A high fashion show on the makeshift catwalk, ("Dan wears 100 per cent cannabis sativa hemped suit from Crucial Creations, Ivana wears a hemp, viscose and silk mini dress from the Ohio Hempery") showed the versatility of Narco fabrics.

It was a celebration of the sativa plant in all its many forms, the culmination of a week of events dedicated to examining the many uses of marijuana from the medical to the recreational, as well as quoting a forum for identifying and promoting excellence in strains of cannabis.

Hosted by High Times magazine - the New York-based weed lovers' bible - the International Conference, which also heard moving testimonies of the drug's efficacy from multiple sclerosis sufferers, celebrated the first anniversary of California's Proposition 215, which allows doctors to prescribe marijuana to patients, as well as a decade of Cannabis Cup winners.

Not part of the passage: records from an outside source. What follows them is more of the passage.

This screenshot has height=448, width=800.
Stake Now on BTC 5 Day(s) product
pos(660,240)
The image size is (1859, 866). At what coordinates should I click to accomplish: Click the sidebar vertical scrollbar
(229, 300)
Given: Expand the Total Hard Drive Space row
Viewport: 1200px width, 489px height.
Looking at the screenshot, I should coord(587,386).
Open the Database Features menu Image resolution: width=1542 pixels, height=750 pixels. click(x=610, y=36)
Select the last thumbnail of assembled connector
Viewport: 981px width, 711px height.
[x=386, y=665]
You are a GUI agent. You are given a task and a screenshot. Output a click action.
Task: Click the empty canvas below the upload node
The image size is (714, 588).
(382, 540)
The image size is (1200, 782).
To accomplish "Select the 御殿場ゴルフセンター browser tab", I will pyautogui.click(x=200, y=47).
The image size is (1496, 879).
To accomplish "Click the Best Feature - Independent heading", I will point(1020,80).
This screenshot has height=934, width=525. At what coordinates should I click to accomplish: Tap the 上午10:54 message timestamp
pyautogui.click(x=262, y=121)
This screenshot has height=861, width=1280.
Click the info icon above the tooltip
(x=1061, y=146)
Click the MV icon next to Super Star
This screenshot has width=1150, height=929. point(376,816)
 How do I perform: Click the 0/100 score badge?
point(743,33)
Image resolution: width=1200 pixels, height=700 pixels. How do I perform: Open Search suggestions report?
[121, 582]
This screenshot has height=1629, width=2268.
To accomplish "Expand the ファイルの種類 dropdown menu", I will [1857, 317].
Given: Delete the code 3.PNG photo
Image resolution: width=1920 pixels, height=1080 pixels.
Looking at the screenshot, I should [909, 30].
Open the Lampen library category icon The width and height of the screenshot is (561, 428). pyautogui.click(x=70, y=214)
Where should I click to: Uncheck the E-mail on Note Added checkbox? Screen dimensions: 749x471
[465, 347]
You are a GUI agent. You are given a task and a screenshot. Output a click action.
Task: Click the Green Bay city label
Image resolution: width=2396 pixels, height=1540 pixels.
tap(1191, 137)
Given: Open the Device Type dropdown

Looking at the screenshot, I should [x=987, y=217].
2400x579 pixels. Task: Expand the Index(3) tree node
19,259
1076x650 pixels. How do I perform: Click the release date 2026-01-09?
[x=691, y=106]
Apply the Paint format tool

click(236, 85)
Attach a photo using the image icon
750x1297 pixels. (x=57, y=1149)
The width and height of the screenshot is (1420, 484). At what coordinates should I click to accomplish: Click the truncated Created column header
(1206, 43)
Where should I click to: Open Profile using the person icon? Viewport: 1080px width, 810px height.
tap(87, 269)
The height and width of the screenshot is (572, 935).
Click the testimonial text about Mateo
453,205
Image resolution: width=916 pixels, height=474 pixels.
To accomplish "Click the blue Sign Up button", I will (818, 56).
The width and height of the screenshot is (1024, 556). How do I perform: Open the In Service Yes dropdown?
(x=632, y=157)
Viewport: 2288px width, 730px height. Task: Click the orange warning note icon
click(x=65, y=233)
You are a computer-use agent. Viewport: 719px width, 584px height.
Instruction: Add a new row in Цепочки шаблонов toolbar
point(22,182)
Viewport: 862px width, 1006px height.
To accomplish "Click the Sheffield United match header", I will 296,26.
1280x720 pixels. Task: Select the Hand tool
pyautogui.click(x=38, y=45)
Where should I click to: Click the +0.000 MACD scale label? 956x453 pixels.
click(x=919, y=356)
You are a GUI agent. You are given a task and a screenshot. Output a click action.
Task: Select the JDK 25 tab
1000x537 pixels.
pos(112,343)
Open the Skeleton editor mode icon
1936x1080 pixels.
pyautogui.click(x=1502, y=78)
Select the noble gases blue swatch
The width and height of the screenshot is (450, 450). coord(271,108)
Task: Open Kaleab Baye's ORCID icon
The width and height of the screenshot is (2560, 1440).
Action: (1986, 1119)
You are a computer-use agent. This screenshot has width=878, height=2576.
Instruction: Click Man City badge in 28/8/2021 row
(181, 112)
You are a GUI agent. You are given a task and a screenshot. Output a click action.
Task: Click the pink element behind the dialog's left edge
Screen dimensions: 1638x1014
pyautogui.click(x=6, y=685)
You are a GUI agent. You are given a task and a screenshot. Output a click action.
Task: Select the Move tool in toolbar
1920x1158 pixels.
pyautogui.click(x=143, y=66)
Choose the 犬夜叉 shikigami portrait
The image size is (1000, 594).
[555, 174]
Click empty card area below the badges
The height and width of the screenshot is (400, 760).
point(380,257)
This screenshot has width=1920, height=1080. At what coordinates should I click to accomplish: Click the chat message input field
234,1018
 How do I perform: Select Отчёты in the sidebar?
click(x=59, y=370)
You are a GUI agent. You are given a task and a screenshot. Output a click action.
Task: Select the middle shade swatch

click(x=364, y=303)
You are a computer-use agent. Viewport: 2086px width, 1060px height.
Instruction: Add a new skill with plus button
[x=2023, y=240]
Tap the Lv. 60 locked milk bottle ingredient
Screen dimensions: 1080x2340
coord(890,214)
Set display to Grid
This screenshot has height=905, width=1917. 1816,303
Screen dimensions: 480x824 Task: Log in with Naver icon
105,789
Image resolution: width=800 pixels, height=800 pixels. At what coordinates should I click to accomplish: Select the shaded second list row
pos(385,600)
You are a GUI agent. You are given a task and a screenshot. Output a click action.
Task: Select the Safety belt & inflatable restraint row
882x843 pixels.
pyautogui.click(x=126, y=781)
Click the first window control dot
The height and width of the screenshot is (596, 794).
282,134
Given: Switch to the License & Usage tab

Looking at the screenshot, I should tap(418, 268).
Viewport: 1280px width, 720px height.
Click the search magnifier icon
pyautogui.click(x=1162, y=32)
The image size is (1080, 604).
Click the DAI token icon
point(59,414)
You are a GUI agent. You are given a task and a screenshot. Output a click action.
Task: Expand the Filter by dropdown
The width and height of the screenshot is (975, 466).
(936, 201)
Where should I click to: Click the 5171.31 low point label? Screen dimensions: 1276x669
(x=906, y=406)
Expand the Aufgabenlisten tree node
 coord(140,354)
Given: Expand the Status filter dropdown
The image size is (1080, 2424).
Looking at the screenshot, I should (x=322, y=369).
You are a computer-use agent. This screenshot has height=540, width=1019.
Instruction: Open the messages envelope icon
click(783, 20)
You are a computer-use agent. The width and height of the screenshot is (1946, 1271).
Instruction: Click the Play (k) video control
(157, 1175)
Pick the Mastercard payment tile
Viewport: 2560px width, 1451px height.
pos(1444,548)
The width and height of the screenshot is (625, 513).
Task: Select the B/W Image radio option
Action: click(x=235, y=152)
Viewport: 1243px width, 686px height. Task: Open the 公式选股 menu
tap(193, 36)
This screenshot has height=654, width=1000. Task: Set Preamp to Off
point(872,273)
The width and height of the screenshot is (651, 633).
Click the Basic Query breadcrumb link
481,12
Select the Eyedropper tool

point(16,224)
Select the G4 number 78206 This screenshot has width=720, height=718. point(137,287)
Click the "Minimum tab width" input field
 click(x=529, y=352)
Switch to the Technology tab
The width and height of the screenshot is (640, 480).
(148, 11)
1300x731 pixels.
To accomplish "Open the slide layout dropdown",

The US lawyer and Ohio hempery owner, Don Wirtshaster, had stripped to his floral boxer shorts to illustrate the cannabis world's favourite parable, The Emperor's New Clothes. Rita Marley had allegedly set fire to her Amsterdam hotel room after apparently falling asleep indulging in her late husband's greatest passion. By Friday, activists overpowered by a week of living off an embarrassment of cannaboid riches in the land of the free were ready to return to their less enlightened homelands across Europe and the United States, but already making plans for the 11th High Times Cannabis Cup festivities.

"What's your address?" One weed worshipper asked a dreamy, dreadlocked San Franciscan. He swayed briefly. "Damned if I can remember," he said. "See you next year."